S_Parc wrote:As for the future, I think that may have been my final relationship. Soon afterwards, I'd started to lose interest in women & life's been good. So while the story above may appear to be a bit sad to a person reading the synopsis, in some ways, I'm glad that it's over. It was kinda like living in a waking dream of what a perfect married life would have been like in America, had certain events been different, starting in the 80s. And then that was it, I'd awoken from that fantasy and I started liking life, as it was, around here.
When a person lives a reasonably busy life and derives satisfaction w/o a woman's companionship or approval, it's a pretty good one. One can travel to Montreal QC, see a 5 star GFE esc@rt and enjoy life back at home, w/o all the stuff guys here are complaining about, concerning women & dating, or dealing with nasty AWs in social settings. I now simply tune out the AW nonsense and go on living life. But I think that if I didn't at least have one good relationship in this life, I wouldn't have been able to make that assessment. Now, that that story is complete, I can move on. And thus, I have enough mileage to say that in life, there's no one path which is palatable for everyone.
In your earlier post you said you're in your 30, say 35. I find it kind of sad that a man younger than me, probably at least decent looking, a good personality and a good job, has given up the pleasure of spending time with a woman whom you love and whom loves you back. You probably let your family-gate problem grow too much into your intimacy with your gf, to the point that, as you say, the well was poisoned and you couldn't recover your relationship.
Again sounding like I am teaching you a lesson, but I really don't see how even the best 5-star GFE escort can perfectly wrap the pleasure, the tenderness and the honesty of a real relationship with a loving girl. If anything, when it comes to sex, I still have trouble staying sexless for more than a couple of weeks, and I like to do it at least 4 times a week. That would be quite time and money-consuming, with a top-notch pro.

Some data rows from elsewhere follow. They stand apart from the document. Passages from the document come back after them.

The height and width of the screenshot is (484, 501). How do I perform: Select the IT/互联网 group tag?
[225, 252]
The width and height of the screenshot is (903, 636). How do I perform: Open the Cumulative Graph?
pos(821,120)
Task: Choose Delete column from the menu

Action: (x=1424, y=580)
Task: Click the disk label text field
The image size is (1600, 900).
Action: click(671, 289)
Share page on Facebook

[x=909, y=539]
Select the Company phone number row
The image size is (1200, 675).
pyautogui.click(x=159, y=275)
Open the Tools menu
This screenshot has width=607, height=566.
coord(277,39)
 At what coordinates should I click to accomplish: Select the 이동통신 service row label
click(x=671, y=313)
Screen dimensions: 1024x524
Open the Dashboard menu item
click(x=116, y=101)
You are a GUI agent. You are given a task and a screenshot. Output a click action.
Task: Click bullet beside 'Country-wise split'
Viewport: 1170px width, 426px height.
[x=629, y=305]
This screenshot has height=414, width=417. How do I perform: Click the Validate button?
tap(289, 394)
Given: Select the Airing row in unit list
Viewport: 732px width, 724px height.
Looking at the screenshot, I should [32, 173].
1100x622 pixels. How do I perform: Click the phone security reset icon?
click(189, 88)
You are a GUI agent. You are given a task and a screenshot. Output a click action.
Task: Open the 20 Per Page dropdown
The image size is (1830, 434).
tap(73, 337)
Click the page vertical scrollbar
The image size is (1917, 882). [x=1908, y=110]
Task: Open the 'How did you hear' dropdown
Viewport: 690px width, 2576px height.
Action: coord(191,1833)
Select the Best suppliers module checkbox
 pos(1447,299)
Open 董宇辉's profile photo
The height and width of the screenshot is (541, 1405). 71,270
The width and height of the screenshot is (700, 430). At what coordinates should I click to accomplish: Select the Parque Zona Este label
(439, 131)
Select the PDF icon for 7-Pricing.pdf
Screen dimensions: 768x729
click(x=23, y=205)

You know, I would have thought the opposite is true from your premises. If you had at least one good relationship, you would be keen to go for more, challenging yourself outside your comfort zone and reaching out for that special one, perhaps without having to travel to the opposite edge of the world, but once again without ruling international travel out. Maybe you could pull a Will N Dowd and try and date an exchange student keen to stay in the US (or is it Canada)?